Optimization checklist
There is no single way to profile and optimize, but the top-down data presentation gives you a systematic way to find optimization opportunities.
Here is a suggested optimization checklist:
Check the compiler did a good job. Disassemble your most significant functions and verify that the generated code looks efficient.
Check the functions that are the most frontend bound:
- If you see high instruction cache miss rate, apply profile-guided optimization to reduce the code size of less important functions. This frees up more instruction cache space for the important hot-functions.
- If you see high instruction TLB misses, apply code layout optimization, using tools such as
Bolt
. This improves locality of code accesses, reducing the number of TLB misses.
Check the functions that have the highest bad speculation rate.

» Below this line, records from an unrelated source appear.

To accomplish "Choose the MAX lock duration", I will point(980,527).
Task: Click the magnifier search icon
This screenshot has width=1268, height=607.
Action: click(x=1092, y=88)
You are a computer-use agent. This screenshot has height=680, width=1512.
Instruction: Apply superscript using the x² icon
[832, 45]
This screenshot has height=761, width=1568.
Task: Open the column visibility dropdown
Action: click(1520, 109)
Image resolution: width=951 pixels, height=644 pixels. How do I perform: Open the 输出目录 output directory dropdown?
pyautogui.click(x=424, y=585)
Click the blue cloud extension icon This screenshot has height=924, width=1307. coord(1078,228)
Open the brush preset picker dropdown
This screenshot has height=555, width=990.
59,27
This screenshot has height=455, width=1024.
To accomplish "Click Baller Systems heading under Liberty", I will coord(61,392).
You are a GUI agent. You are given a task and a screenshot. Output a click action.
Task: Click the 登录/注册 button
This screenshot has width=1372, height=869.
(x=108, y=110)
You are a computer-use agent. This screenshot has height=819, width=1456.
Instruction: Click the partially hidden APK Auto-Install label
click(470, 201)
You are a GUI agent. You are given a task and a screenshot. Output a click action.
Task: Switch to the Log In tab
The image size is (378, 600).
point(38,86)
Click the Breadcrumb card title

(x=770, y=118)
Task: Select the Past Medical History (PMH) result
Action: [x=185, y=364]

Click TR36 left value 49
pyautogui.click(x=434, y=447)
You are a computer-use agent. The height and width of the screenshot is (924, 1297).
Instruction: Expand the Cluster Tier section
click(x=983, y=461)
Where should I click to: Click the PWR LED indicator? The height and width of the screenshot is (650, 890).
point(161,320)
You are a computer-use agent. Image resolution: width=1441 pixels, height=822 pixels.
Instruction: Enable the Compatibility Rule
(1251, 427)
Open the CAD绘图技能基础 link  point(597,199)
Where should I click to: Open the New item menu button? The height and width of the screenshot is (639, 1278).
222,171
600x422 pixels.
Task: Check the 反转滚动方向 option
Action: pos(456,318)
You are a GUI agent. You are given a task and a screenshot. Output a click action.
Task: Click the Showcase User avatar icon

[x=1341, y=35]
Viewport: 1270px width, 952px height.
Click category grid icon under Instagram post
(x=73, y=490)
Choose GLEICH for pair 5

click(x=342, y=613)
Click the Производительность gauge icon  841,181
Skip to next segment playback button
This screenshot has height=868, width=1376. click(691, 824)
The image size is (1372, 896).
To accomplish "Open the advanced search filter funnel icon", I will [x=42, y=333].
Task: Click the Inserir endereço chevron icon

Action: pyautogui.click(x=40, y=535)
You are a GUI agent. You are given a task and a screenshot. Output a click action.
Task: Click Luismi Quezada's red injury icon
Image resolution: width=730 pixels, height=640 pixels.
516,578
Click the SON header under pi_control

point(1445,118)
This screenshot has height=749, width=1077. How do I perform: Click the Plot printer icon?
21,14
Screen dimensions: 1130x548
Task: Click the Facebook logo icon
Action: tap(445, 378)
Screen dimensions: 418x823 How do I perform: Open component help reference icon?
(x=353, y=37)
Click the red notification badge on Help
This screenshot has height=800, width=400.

If you see high branch mispredict rates, use a more predictable branching pattern, or change the software to avoid branches by using conditional selects.
Check the functions that are the most backend bound:
- If you see high data cache misses, reduce data size, reduce data copies and moves, and improve access locality.
- If you see high pipeline congestion on a specific issue queue, alter your software to move load a different queue. For example, converting run-time computation to a lookup table if your program is arithmetic limited.
Check the most retiring bound functions:
- Apply SIMD vectorization to process more work per clock.
- Look for higher-level algorithmic improvements.